O Viço e o Vício
"For canker-vice the sweetest buds doth love..." William Shakespeare¹
Na batalha entre os modelos uma visão suspensa é impossível. A consciência de escala é a única saída pacífica. Um modelo é em si mesmo um fragmento da superfície e, assim, enxerga raso e fragmentariamente. A escala é abrangente, polissêmica, complexa e diversamente profunda. Como nos diz o poeta: "os vícios mais apodrecidos amam as mais doces flores em botão". Alguns os veem como um desvio factual de caráter, intencional, pois esta é sua forma mais aparente, sugerindo modelos com seu elenco de punições como solução. Alguns outros já observam que no vício há uma dor, inconsciente, como uma característica fatídica que, porém ainda num olhar superficial, deve ser o objeto da análise e propõem algum modelo de mitigação e de sublimação da mesma. O que estas primárias aproximações não entendem é a perspectiva do próprio adicto dentro da escala humana, ainda o veem somente externamente, mas é importante que o próprio adicto um dia reflita, o descubra por ele mesmo e o diga. O tema central do vício, muito antes de um mau caráter ou de uma dor, embora se desenvolva neste um caráter ruído e um sofredor exaurido, é a decepção, como um desejo espiritual traído, uma aspiração falida, uma expectativa furtada ou um talento fracassado.
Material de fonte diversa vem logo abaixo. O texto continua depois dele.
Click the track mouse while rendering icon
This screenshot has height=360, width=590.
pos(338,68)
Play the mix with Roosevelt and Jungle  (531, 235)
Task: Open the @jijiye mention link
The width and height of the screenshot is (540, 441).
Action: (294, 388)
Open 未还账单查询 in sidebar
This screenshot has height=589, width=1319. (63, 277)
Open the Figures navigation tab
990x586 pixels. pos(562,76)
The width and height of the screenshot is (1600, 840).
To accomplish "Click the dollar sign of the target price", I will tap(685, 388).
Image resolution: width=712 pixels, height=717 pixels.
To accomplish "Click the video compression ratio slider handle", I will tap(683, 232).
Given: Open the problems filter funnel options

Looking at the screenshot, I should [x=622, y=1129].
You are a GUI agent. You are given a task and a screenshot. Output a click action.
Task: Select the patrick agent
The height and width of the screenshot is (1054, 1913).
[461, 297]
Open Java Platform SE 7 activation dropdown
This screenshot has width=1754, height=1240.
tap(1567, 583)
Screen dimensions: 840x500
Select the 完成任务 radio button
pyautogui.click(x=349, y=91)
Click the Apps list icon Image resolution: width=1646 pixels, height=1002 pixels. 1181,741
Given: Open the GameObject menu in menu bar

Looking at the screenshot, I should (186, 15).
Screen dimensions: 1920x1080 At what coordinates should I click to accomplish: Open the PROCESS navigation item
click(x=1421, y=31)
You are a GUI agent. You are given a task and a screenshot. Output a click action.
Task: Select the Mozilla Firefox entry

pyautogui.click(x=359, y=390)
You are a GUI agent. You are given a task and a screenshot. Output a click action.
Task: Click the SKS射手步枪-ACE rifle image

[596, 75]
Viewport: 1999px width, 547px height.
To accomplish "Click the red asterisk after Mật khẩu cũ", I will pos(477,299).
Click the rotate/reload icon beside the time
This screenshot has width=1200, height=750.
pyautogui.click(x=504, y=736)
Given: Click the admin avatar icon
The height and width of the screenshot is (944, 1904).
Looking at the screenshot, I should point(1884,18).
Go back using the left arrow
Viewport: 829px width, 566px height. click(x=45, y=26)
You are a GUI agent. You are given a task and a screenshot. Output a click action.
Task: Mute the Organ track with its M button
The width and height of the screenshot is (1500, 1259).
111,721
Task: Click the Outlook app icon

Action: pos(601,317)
O desprezo por si mesmo e por todos, toda essa dor e sofrimento é um emboloramento, é apenas uma pátina que se cria envolvendo esta decepção, ainda assim para protegê-la, porque é na própria decepção que está a essência da personalinade tentando o alinhamento com a alma, pois é somente o que um dia foi viçoso, mas que não foi cultivado, que deteriora em algo vicioso. Sendo que esse vício, na dor e no comportamento que provoca, é o esforço intuitivo e instintivo para entender aquela decepção, revivendo-a constantemente, na esperança de revelar à consciência qual qualidade anímica foi decepcionada. O vício é já a agressão e a dor em si mesmo, como resultado daquela decepção incompreendida. Então, para adotar aqui a perspectiva de escala, não se descarte nada e se comece perguntando o porquê do vício, depois o porquê da dor e, finalmente, se busque a pergunta que está no encontro com a pequena fratura anímica de uma decepção ignorada, de uma virtude que ali se perdeu e será redescoberta, que passará a ser uma parte realinhada, na salvação de seu sentido retomado na lembrança do exato instante anterior ao seu colapso, em que se revelará toda a delicadeza de uma alma que repreecontra sua vocação e seu destino.
1-"Sonetos" de William Shakespeare. Tradução de Jorge Wanderley (edição bilíngue, Civilização Brasileira, 1991. Soneto 70.